Marco asked, so I told him I played bass. "We have a bass in the back", he said. "If you stay until ten, maybe you will play with our guitarist. He's at an audition, now." Of course, I told him I would definitely stay, marveling at my good fortune. They had a bass guitar.

I ordered another Sangre. There was a Spanish guitar hanging on the wall. With nothing really to do, and, at the moment, only a few customers, I asked if it would be okay for me to play it, and was encouraged with a smile.

So I did one of my extended acoustic open mic sets. I am never a shy performer, but unlike when I'm playing bass, I am very self-conscious soloing on guitar and vocals.

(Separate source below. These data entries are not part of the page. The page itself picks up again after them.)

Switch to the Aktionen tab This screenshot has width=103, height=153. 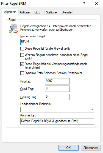26,12
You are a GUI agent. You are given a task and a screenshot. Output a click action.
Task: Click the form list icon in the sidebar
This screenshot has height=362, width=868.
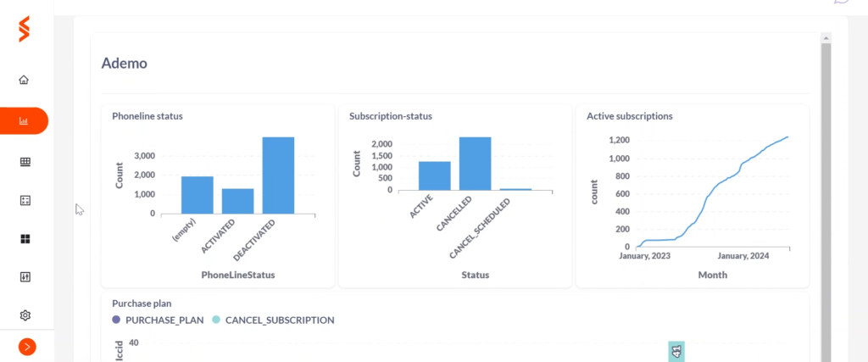[25, 200]
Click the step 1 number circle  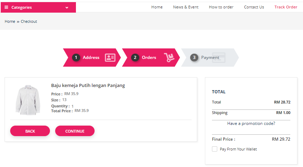(76, 58)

So when my audience showed me some appreciation, and with no other entertainment on-hand, I was encouraged to do more. Like Bobby McGee, I sang every song I knew. Allow me to be modest: I got by on my smile more than anything else, but I guess that was enough. My drinks were paid-for for the rest of the night.

I hung the guitar back up, and the guitarist walked into the bar. Joao introduced us, he went into the back, came back with an all-in-one single speaker PA, then brought out a cheap, heavy imitation Stingray bass. While this was probably the worst bass I've ever played, it did have all four strings. In Chiang Mai, I played for about an hour on a bass that was missing a string (luckily for me, it was the G-string. If you know my playing, you know that I find that the least interesting string on a 4- or 5-string bass).

The guitarist, James was Dutch and spoke very good English. He was very receptive to having me jam along with him. Although sometimes it took me a while to figure out what he was playing (lots of jazz chords and personal arrangements, something I actually like very much) we were soon just enjoying ourselves, getting comfortable with each other, and mutually appreciative.

Fun playing strapless with James at Jam Club
Two hours of smiles later, we were done. I was on my third Jamo (Jameson's Irish whiskey, to the teetotaler out there), feeling it, and when a Dutch couple that had been there all night asked if we could play any Dylan, and James demurred, I took the acoustic guitar off the wall and led the bar in my reggae-ized version of Knockin' On Heaven's Door. That was a big hit, so I told my story of how I first heard that song in Jamaica, and it was more than two years before I tracked down the recording, and realized it was a Dylan song, and that the version I heard had Clapton on guitar. It's still my favorite version (by Arthur Louis, if you want to track it down).

Marco, Jaoa, James and I had Jameson's shots for a nightcap, as the place closed up, still about three-quarters full.

Jao, Marco, James, whoever.
I made my tipsy way home through the narrow streets and alleys, only to be confronted by that final two-hundred-meter, forty-degree climb to the street my apartment is on. I am not ashamed to say I had to pause about every hundred feet. I'd earned my weariness, and I was still drawing energy and happiness at the night.

Food Comment
Jaoa flaming my chorizo at Jam Club.
Jam Club's chorizo toast. Really, truly delicious.